(WRITTEN TASKS)
(1) In the forum thread, which C99 keyword is said to address the difficulty compilers have optimizing pointers?
(2) Why does the forum thread say the version without inlining produces a larger executable? Answer in one to three sentences.
(3) Return the passage of the forum thread from "I haven't studied" to "are saying though.", word for word.

(ARTICLE)
-- -- --

I'd be very grateful if someone with more experience than me could point me in the right direction. I would like to know more about these (potentially) speed improving features since I'm interested in scientific programming.

MadCow108
April 19th, 2010, 07:26 PM
in the first case after inlining you only have constants left
so the compiler will eliminate all calculations and insert the result directly
this is not possible without inlining (at least without further hints for the compiler)
so the no-inlining version is larger because it includes the calculation code

this is what remains after inlining (replacing cout with return a+b+c+d for simplicity):
pushl %ebp
movl $86, %eax
movl %esp, %ebp
popl %ebp
ret

no function calls or calculations left, only the result 86

BramWillemsen
April 19th, 2010, 07:32 PM
So instead of inserting the code 4 times (a,b,c,d) the compiler calculates the results for each of the 4 cases since it is based on constants? This way the function body does not have to be compiled?

Then i still don't understand why adding a 5th variable like 'int e = ret(5)' has no effect on the executable size at all. It still has the same amount of bytes.

MadCow108
April 19th, 2010, 07:38 PM
that must be related to some linker optimizations which maybe merge the calls
in machine code the 5.th and additional cout call variable appears
movl $24, 4(%esp) <-- ret(5)
movl %eax, (%esp)
call _ZNSolsEi <-- cout ret(5)

BramWillemsen
April 19th, 2010, 07:47 PM
Thanks MadCow!

I haven't studied assembly yet so i'll bookmark this page for future reference when i understand that. I kind of got the idea of what you are saying though.

Finally, does anyone have an idea about the second problem ?

MadCow108
April 19th, 2010, 07:48 PM
I looked at the assembly and it does not even call the add function in either case but it does not eliminate the loop
so no surprise that it runs equally fast

I'm not sure what exactly it does but it seems to employ some loop optimizations and somehow removes the call

also note that O3 flag may inline functions even when not asked to do so

if you want to test inlining you should use functions dealing with pointers
compilers have a very hard time optimizing pointers (which is one of the reasons unoptimized fortran is often faster than unoptimzed C)

BramWillemsen
April 19th, 2010, 08:03 PM
Thanks! i'll look into this further

phrostbyte
April 19th, 2010, 08:35 PM
compilers have a very hard time optimizing pointers (which is one of the reasons unoptimized fortran is often faster than unoptimzed C)

This was fixed in C99 with the "restrict" keyword. :)

phrostbyte
April 19th, 2010, 08:37 PM
Yeah and as MadCow said with GCC, function inline is an automatic optimization. You might have functions inlined that you didn't ask to be inlined, just because the compiler has a reasonable belief that it will result in faster code. I know some projects (Linux kernel) recommend against using inline because it's rare you can do a better job then the compiler (with this specific optimization at least).

MadCow108
April 19th, 2010, 08:41 PM
This was fixed in C99 with the "restrict" keyword. :)

fixed is an optimistic wording :)
it can induce nasty bugs if used wrong and it is not part of the c++ standard (although I think gcc adds it as an extension)
also note I said unoptimized C code. inserting restrict (as any optimization including inline) should be done with care and only if it is necessary for performance

phrostbyte
April 19th, 2010, 08:46 PM
fixed is an optimistic wording :)

-- -- --

(ENTRIES PROVIDED)
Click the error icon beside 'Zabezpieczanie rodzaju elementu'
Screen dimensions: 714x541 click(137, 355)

-- -- --

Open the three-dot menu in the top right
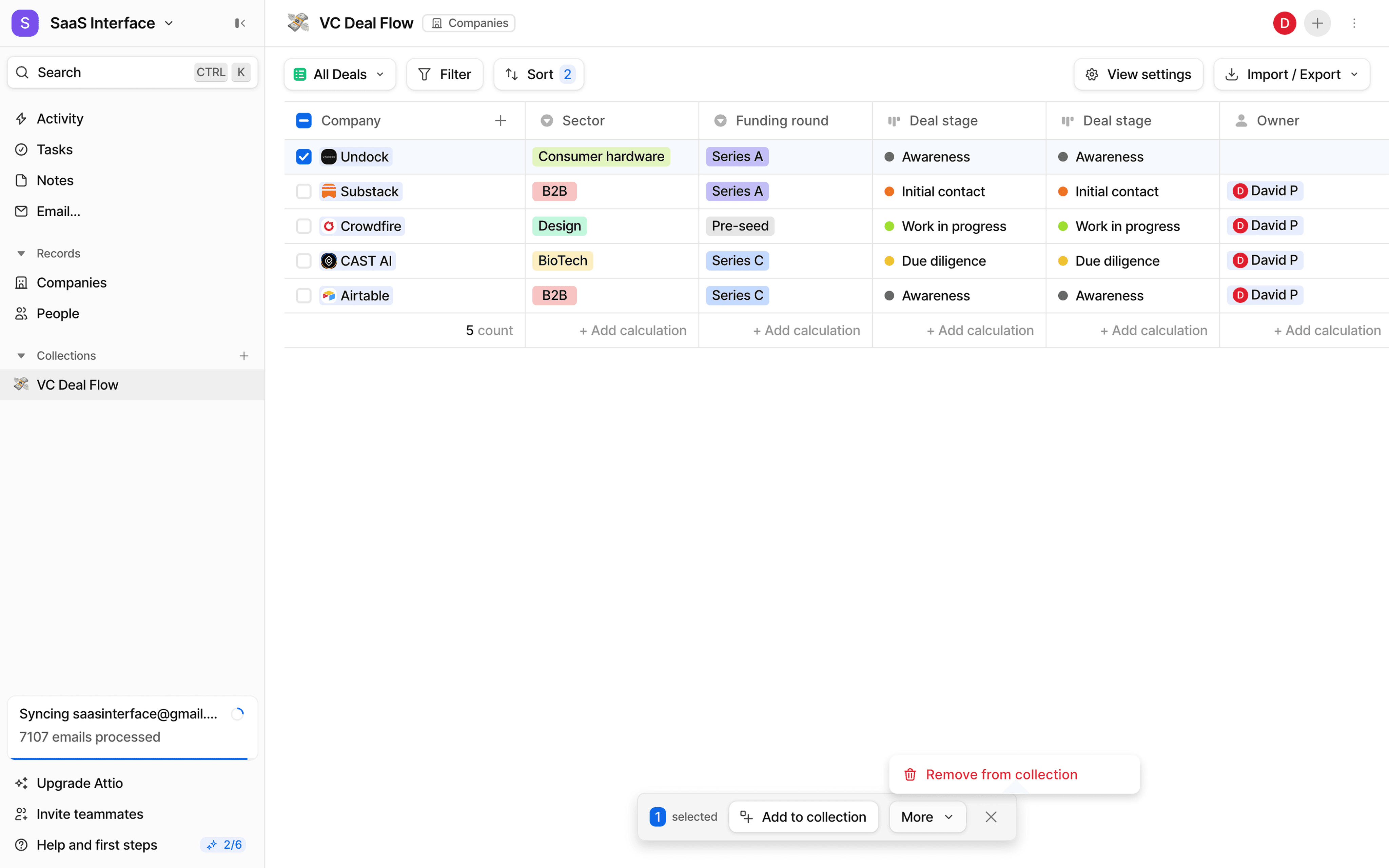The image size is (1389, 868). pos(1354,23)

-- -- --

(THE ANSWERS)
(1) The "restrict" keyword.

(2) After inlining, only constants remain, so the compiler can eliminate all the calculations and insert the result directly. Without inlining, this isn't possible unless the compiler gets further hints. The no-inlining version therefore still includes the calculation code.

(3)
I haven't studied assembly yet so i'll bookmark this page for future reference when i understand that. I kind of got the idea of what you are saying though.